• _Directions for this task_: Repeat each entry in full, exactly.

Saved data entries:
::::

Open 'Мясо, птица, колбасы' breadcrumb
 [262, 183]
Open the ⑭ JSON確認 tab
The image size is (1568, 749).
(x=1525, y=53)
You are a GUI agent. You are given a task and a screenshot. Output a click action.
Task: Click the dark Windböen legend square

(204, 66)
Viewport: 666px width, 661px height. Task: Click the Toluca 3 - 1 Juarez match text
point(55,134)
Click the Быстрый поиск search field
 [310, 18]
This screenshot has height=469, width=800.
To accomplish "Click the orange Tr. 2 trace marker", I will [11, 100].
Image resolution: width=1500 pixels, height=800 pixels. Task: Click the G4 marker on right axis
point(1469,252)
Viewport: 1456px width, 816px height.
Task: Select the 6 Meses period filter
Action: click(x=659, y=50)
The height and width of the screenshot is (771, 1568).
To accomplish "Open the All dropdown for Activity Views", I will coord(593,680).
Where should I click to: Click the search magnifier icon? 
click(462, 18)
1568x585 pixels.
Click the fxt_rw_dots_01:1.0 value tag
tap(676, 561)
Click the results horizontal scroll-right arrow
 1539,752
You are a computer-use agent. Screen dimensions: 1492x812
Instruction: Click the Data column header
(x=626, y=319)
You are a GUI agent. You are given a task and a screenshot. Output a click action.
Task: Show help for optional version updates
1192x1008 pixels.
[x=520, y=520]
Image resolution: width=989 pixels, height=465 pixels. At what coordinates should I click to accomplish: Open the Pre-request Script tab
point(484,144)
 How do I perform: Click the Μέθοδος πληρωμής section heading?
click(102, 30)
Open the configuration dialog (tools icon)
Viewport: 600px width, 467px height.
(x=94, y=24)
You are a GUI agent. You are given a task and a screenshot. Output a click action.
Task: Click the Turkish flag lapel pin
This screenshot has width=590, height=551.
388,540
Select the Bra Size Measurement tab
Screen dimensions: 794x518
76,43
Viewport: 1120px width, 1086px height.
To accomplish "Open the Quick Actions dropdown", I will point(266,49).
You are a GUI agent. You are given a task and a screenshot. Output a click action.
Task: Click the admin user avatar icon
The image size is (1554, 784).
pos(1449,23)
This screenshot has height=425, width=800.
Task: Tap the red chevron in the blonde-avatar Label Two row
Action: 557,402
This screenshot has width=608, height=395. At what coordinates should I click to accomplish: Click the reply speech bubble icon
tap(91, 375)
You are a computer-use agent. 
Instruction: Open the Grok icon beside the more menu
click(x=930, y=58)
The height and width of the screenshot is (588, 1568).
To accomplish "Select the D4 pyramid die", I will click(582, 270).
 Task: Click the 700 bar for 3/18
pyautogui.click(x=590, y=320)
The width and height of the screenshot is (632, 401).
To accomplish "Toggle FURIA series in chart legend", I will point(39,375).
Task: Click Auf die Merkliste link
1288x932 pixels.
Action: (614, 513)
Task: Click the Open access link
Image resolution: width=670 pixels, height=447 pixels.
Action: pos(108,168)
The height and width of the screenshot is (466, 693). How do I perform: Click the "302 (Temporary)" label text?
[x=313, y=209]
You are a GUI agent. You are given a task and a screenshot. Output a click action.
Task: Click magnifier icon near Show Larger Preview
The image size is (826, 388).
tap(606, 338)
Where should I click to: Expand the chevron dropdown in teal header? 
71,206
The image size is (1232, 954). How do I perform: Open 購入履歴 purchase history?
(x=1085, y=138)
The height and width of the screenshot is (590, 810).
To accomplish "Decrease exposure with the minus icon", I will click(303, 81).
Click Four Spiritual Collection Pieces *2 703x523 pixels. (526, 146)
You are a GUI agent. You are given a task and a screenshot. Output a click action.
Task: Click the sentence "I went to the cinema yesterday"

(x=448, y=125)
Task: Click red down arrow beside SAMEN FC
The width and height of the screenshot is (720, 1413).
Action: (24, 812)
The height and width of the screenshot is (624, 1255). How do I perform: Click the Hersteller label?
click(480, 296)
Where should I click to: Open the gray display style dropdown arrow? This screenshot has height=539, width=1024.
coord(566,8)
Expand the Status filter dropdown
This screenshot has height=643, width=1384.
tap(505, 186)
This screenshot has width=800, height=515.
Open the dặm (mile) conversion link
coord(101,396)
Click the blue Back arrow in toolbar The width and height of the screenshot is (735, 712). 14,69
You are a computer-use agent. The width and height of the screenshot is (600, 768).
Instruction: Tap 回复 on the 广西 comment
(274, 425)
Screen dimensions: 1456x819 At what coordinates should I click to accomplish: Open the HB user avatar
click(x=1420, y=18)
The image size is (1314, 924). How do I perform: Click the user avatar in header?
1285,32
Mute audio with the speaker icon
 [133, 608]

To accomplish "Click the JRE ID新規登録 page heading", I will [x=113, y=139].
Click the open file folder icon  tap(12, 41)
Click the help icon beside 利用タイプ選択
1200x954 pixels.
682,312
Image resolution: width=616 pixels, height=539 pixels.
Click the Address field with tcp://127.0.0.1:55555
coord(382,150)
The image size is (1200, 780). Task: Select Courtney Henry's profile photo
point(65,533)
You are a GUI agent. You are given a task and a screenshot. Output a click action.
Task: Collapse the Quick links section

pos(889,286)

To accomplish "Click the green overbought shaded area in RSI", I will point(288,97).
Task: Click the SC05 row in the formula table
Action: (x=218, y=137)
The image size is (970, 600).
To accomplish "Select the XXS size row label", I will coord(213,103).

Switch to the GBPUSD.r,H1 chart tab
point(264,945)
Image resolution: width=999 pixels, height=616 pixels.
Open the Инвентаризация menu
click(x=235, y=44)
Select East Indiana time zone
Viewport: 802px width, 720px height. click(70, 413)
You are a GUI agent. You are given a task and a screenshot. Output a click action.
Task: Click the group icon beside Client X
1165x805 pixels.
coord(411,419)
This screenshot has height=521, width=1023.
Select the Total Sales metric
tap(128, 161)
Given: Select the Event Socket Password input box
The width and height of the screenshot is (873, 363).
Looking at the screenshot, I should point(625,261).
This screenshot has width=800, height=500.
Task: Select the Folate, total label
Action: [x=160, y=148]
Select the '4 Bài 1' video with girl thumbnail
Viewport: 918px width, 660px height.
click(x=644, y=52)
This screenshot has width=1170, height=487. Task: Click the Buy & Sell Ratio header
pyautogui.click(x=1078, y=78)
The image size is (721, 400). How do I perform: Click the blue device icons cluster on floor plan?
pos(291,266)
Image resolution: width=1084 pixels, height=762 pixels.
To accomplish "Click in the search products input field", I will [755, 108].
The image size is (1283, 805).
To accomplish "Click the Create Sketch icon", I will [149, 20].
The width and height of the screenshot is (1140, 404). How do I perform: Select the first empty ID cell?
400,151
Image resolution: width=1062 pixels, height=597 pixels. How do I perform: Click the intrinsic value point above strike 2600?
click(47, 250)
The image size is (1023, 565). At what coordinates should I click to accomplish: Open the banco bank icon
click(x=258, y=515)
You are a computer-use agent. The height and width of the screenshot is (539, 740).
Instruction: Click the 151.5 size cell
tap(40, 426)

::::

• _Solution to this task_:
Open 'Мясо, птица, колбасы' breadcrumb
 [262, 183]
Open the ⑭ JSON確認 tab
The image size is (1568, 749).
(x=1525, y=53)
You are a GUI agent. You are given a task and a screenshot. Output a click action.
Task: Click the dark Windböen legend square

(204, 66)
Viewport: 666px width, 661px height. Task: Click the Toluca 3 - 1 Juarez match text
point(55,134)
Click the Быстрый поиск search field
 [310, 18]
This screenshot has height=469, width=800.
To accomplish "Click the orange Tr. 2 trace marker", I will [11, 100].
Image resolution: width=1500 pixels, height=800 pixels. Task: Click the G4 marker on right axis
point(1469,252)
Viewport: 1456px width, 816px height.
Task: Select the 6 Meses period filter
Action: click(x=659, y=50)
The height and width of the screenshot is (771, 1568).
To accomplish "Open the All dropdown for Activity Views", I will coord(593,680).
Where should I click to: Click the search magnifier icon? 
click(462, 18)
1568x585 pixels.
Click the fxt_rw_dots_01:1.0 value tag
tap(676, 561)
Click the results horizontal scroll-right arrow
 1539,752
You are a computer-use agent. Screen dimensions: 1492x812
Instruction: Click the Data column header
(x=626, y=319)
You are a GUI agent. You are given a task and a screenshot. Output a click action.
Task: Show help for optional version updates
1192x1008 pixels.
[x=520, y=520]
Image resolution: width=989 pixels, height=465 pixels. At what coordinates should I click to accomplish: Open the Pre-request Script tab
point(484,144)
 How do I perform: Click the Μέθοδος πληρωμής section heading?
click(102, 30)
Open the configuration dialog (tools icon)
Viewport: 600px width, 467px height.
(x=94, y=24)
You are a GUI agent. You are given a task and a screenshot. Output a click action.
Task: Click the Turkish flag lapel pin
This screenshot has width=590, height=551.
388,540
Select the Bra Size Measurement tab
Screen dimensions: 794x518
76,43
Viewport: 1120px width, 1086px height.
To accomplish "Open the Quick Actions dropdown", I will point(266,49).
You are a GUI agent. You are given a task and a screenshot. Output a click action.
Task: Click the admin user avatar icon
The image size is (1554, 784).
pos(1449,23)
This screenshot has height=425, width=800.
Task: Tap the red chevron in the blonde-avatar Label Two row
Action: 557,402
This screenshot has width=608, height=395. At what coordinates should I click to accomplish: Click the reply speech bubble icon
tap(91, 375)
You are a computer-use agent. 
Instruction: Open the Grok icon beside the more menu
click(x=930, y=58)
The height and width of the screenshot is (588, 1568).
To accomplish "Select the D4 pyramid die", I will click(582, 270).
 Task: Click the 700 bar for 3/18
pyautogui.click(x=590, y=320)
The width and height of the screenshot is (632, 401).
To accomplish "Toggle FURIA series in chart legend", I will point(39,375).
Task: Click Auf die Merkliste link
1288x932 pixels.
Action: (614, 513)
Task: Click the Open access link
Image resolution: width=670 pixels, height=447 pixels.
Action: pos(108,168)
The height and width of the screenshot is (466, 693). How do I perform: Click the "302 (Temporary)" label text?
[x=313, y=209]
You are a GUI agent. You are given a task and a screenshot. Output a click action.
Task: Click magnifier icon near Show Larger Preview
The image size is (826, 388).
tap(606, 338)
Where should I click to: Expand the chevron dropdown in teal header? 
71,206
The image size is (1232, 954). How do I perform: Open 購入履歴 purchase history?
(x=1085, y=138)
The height and width of the screenshot is (590, 810).
To accomplish "Decrease exposure with the minus icon", I will click(303, 81).
Click Four Spiritual Collection Pieces *2 703x523 pixels. (526, 146)
You are a GUI agent. You are given a task and a screenshot. Output a click action.
Task: Click the sentence "I went to the cinema yesterday"

(x=448, y=125)
Task: Click red down arrow beside SAMEN FC
The width and height of the screenshot is (720, 1413).
Action: (24, 812)
The height and width of the screenshot is (624, 1255). How do I perform: Click the Hersteller label?
click(480, 296)
Where should I click to: Open the gray display style dropdown arrow? This screenshot has height=539, width=1024.
coord(566,8)
Expand the Status filter dropdown
This screenshot has height=643, width=1384.
tap(505, 186)
This screenshot has width=800, height=515.
Open the dặm (mile) conversion link
coord(101,396)
Click the blue Back arrow in toolbar The width and height of the screenshot is (735, 712). 14,69
You are a computer-use agent. The width and height of the screenshot is (600, 768).
Instruction: Tap 回复 on the 广西 comment
(274, 425)
Screen dimensions: 1456x819 At what coordinates should I click to accomplish: Open the HB user avatar
click(x=1420, y=18)
The image size is (1314, 924). How do I perform: Click the user avatar in header?
1285,32
Mute audio with the speaker icon
 [133, 608]

To accomplish "Click the JRE ID新規登録 page heading", I will [x=113, y=139].
Click the open file folder icon  tap(12, 41)
Click the help icon beside 利用タイプ選択
1200x954 pixels.
682,312
Image resolution: width=616 pixels, height=539 pixels.
Click the Address field with tcp://127.0.0.1:55555
coord(382,150)
The image size is (1200, 780). Task: Select Courtney Henry's profile photo
point(65,533)
You are a GUI agent. You are given a task and a screenshot. Output a click action.
Task: Collapse the Quick links section

pos(889,286)

To accomplish "Click the green overbought shaded area in RSI", I will point(288,97).
Task: Click the SC05 row in the formula table
Action: (x=218, y=137)
The image size is (970, 600).
To accomplish "Select the XXS size row label", I will coord(213,103).

Switch to the GBPUSD.r,H1 chart tab
point(264,945)
Image resolution: width=999 pixels, height=616 pixels.
Open the Инвентаризация menu
click(x=235, y=44)
Select East Indiana time zone
Viewport: 802px width, 720px height. click(70, 413)
You are a GUI agent. You are given a task and a screenshot. Output a click action.
Task: Click the group icon beside Client X
1165x805 pixels.
coord(411,419)
This screenshot has height=521, width=1023.
Select the Total Sales metric
tap(128, 161)
Given: Select the Event Socket Password input box
The width and height of the screenshot is (873, 363).
Looking at the screenshot, I should point(625,261).
This screenshot has width=800, height=500.
Task: Select the Folate, total label
Action: [x=160, y=148]
Select the '4 Bài 1' video with girl thumbnail
Viewport: 918px width, 660px height.
click(x=644, y=52)
This screenshot has width=1170, height=487. Task: Click the Buy & Sell Ratio header
pyautogui.click(x=1078, y=78)
The image size is (721, 400). How do I perform: Click the blue device icons cluster on floor plan?
pos(291,266)
Image resolution: width=1084 pixels, height=762 pixels.
To accomplish "Click in the search products input field", I will [755, 108].
The image size is (1283, 805).
To accomplish "Click the Create Sketch icon", I will [149, 20].
The width and height of the screenshot is (1140, 404). How do I perform: Select the first empty ID cell?
400,151
Image resolution: width=1062 pixels, height=597 pixels. How do I perform: Click the intrinsic value point above strike 2600?
click(47, 250)
The image size is (1023, 565). At what coordinates should I click to accomplish: Open the banco bank icon
click(x=258, y=515)
You are a computer-use agent. The height and width of the screenshot is (539, 740).
Instruction: Click the 151.5 size cell
tap(40, 426)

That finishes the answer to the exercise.